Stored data
──────
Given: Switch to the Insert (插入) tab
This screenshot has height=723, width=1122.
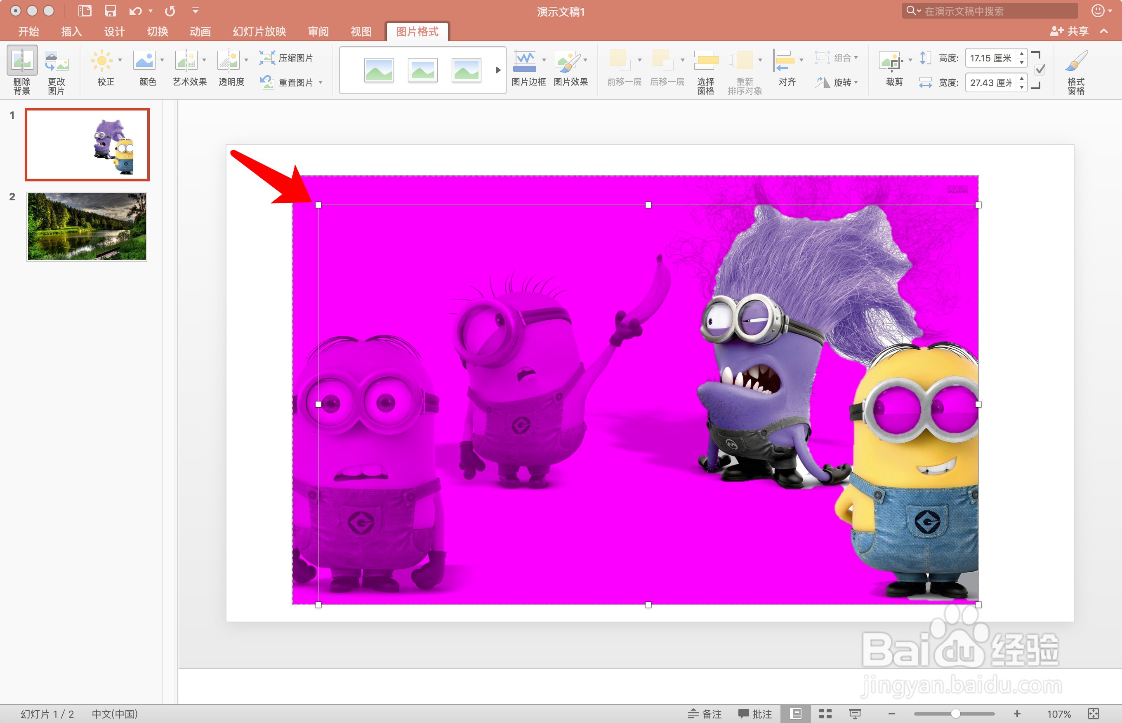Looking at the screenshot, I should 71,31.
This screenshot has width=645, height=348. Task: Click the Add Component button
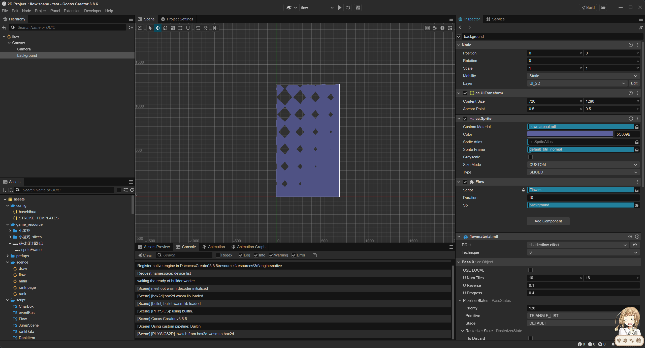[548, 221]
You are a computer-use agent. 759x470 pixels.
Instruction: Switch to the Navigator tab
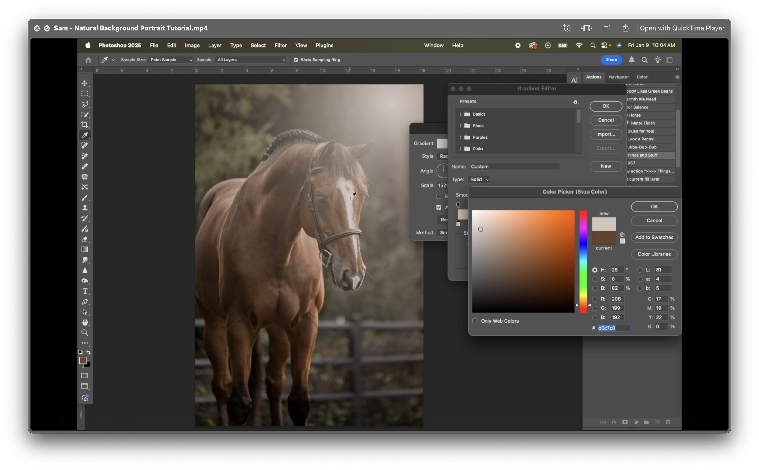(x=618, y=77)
──────
▶ [What to do]: Set down the records above exactly as written, beginning with the first line and ending with the line that contains "You are a computer-use agent. 759x470 pixels.", and do not include pictures.

▶ [Task answer]:
Given: Switch to the Insert (插入) tab
This screenshot has height=723, width=1122.
Looking at the screenshot, I should 71,31.
This screenshot has width=645, height=348. Task: Click the Add Component button
[548, 221]
You are a computer-use agent. 759x470 pixels.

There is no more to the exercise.